I think alcohol will be a problem we have to experience first, and then recognize that in-game before we can solve. The Colonists know that it can be a problem in excess, but it is one thing to hear about it, another to have to go through it.
I think it won't be such a big problem here.
A lot of what made alcohol a problem for the Native Americans in real life was the social context in which they got ahold of it. They weren't just sharing beer with white colonists. By the time the natives were trading heavily with the settlers in alcohol, said settlers were already making
distilled liquor one of their main trade goods. Since you can use distillation to turn a surplus of edible grain into something much more transportable and storable and thus sellable. And the traders selling liquor by the barrelful to the natives had very little reason to be socially responsible about it, or to help the natives navigate the consquences of their drinking. Meanwhile, all this was happening in the context of the native societies being constantly trapped in an adversarial relationship with whites in general, steadily losing ground and having many problems that would catalyze ongoing social collapse. The firewater addictions were in many ways a symptom, not a cause, of the general problem.
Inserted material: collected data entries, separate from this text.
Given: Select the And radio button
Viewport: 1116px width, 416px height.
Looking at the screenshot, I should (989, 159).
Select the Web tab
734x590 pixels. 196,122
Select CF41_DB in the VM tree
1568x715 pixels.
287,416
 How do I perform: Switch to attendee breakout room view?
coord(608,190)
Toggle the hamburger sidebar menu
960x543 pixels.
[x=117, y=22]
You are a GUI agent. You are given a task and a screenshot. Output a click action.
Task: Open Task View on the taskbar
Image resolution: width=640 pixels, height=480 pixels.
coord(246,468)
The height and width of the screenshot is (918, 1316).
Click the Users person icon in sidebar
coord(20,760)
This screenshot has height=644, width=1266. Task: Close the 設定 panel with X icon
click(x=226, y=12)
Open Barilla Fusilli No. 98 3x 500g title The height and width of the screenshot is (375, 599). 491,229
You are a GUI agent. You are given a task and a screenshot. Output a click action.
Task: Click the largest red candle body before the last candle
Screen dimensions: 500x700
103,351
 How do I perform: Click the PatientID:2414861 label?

It's not that Native Americans are ultra-super-duper vulnerable to alcohol. Maybe a little more but not absurdly so. It's that distilled liquor, mass-manufactured by societies with much greater populations and farming bases and sold to them cheap, created a drug epidemic not all that different from any number of other drug epidemics throughout history.
But the thing about drug epidemics is that they start around hard drugs that are strongly addictive and can badly impair performance,
both. There's no counterpart involving marijuana or coffee and there's a reason for that.
A bit on the historical side, while food made up only about 30% of the value of exports, it made up more than 50% of the volume of exports. In many parts of Colonial America food production was pretty much the whole economy. For example, 1700s Massachusetts's economy was over 50% fish exports with other foodstuff being about 15-20%.
I could be pretty wrong, but I think a lot of that exported salt fish was going to other colonies, particularly the cash crop slave plantations.